In seven years of teaching GED mathematics to adults who had failed in traditional classrooms, I saw this pattern more times than I can count. A student who couldn't solve a linear equation wasn't confused about algebra. They were confused about what an equals sign means. Not as an abstract philosophical question — concretely, operationally, in the moment of solving: they read the equals sign as "the answer goes here" rather than as a statement that two expressions represent the same quantity. Every algebraic operation they attempted was built on that broken foundation. No amount of algebra instruction was going to fix an equals-sign problem.
The failure shows up at the level you're teaching. The cause lives at the level below it — sometimes several levels below.
This is what I came to call the schema floor — the highest level at which a student's understanding is genuinely sound enough to build on. Everything above it is unstable. It looks like understanding, because the student has learned to approximate the right behaviors. But it collapses under novel conditions, under pressure, under any problem that doesn't look exactly like the examples they practiced.
The practical implication for teaching is uncomfortable: the student in front of you who is failing the current material needs instruction that starts below the current material. Not remediation in the pejorative sense — systematic diagnosis of where the understanding is actually sound and where it isn't, followed by building from there.
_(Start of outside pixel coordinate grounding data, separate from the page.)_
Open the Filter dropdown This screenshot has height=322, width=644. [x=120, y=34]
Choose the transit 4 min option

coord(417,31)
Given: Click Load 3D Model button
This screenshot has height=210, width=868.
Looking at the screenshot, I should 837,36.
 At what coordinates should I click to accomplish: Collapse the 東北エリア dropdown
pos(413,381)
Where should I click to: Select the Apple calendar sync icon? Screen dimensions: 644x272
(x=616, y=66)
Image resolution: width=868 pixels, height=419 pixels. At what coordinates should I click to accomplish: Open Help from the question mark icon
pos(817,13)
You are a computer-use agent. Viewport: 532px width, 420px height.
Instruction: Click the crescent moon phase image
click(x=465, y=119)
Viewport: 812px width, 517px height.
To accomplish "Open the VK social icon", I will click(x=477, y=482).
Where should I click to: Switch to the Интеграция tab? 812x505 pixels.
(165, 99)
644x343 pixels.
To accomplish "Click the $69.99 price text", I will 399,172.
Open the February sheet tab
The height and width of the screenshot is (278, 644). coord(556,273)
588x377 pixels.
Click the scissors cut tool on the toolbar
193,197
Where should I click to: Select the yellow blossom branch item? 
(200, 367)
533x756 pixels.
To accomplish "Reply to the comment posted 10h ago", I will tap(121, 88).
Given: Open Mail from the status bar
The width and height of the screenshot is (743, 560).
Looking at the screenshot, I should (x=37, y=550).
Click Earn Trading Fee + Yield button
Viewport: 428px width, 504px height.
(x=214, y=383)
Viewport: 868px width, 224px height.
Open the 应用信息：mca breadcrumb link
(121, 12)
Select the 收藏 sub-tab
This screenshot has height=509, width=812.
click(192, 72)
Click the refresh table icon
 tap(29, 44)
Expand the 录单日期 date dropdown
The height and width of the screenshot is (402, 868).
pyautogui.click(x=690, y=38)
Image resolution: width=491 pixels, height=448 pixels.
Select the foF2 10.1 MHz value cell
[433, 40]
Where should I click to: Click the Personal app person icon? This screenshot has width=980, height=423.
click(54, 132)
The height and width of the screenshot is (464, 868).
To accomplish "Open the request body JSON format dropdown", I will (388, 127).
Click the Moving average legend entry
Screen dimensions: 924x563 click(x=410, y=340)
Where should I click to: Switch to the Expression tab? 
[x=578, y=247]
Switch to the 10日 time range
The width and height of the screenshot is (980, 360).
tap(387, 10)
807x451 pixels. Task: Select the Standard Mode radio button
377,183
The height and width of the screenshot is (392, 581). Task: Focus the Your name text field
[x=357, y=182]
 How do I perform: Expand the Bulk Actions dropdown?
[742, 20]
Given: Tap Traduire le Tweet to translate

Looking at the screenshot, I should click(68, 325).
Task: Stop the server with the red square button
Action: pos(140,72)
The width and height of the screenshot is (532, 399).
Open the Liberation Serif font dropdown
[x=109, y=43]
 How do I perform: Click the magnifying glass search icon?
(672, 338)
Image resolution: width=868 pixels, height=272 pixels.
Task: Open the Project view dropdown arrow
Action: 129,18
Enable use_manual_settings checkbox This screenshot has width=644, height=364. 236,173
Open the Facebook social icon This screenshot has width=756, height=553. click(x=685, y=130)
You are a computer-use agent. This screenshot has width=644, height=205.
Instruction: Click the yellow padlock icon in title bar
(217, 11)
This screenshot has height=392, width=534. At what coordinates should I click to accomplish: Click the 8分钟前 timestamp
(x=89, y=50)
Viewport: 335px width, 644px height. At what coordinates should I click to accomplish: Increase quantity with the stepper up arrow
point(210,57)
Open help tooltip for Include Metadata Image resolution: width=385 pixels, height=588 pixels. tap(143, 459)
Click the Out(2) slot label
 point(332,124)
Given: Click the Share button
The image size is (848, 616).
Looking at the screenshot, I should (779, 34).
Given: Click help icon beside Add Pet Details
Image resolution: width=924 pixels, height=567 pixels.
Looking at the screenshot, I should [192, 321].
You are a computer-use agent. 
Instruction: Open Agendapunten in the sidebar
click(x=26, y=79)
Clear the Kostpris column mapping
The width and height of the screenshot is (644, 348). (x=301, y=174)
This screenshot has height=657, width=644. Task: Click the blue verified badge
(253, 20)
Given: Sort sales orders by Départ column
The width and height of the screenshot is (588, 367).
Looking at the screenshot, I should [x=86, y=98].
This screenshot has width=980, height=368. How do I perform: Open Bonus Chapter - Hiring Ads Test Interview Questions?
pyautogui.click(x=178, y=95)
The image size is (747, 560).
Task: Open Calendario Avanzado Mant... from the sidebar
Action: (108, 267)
The current curriculum is irrelevant until the floor is found.
Most teachers don't have time for this. The curriculum moves and students move with it whether or not they're ready. That structural constraint is real. But knowing it's happening — knowing that the failure you're observing has a specific upstream cause you haven't identified — changes how you look at a struggling student. They're not failing because they can't. They're failing at a point that isn't the point they appear to be failing at.
Every experienced teacher has had this student: intelligent, capable in other areas, completely shut down in mathematics. They say they're not a math person. They say it with conviction, as if it's a biological fact — like height, or eye color. Something fixed. Something they were born without.
I spent seven years watching what happened when those students were put in a room where that story wasn't accepted. Not argued with — just not accepted. Where the assumption was that the capability was there and the question was only what had gotten in the way of it.
What I found, consistently, was that the "I can't do math" students weren't cognitively limited. They were students who had, at some identifiable point, stopped engaging in ways that would produce improvement. Usually the stopping happened because something early went badly — a concept never explained clearly, a test failed at a vulnerable moment, a teacher who moved too fast or marked correct reasoning wrong. The student drew a conclusion from that experience: I am not capable. And once that conclusion was drawn, every subsequent struggle confirmed it rather than challenging it.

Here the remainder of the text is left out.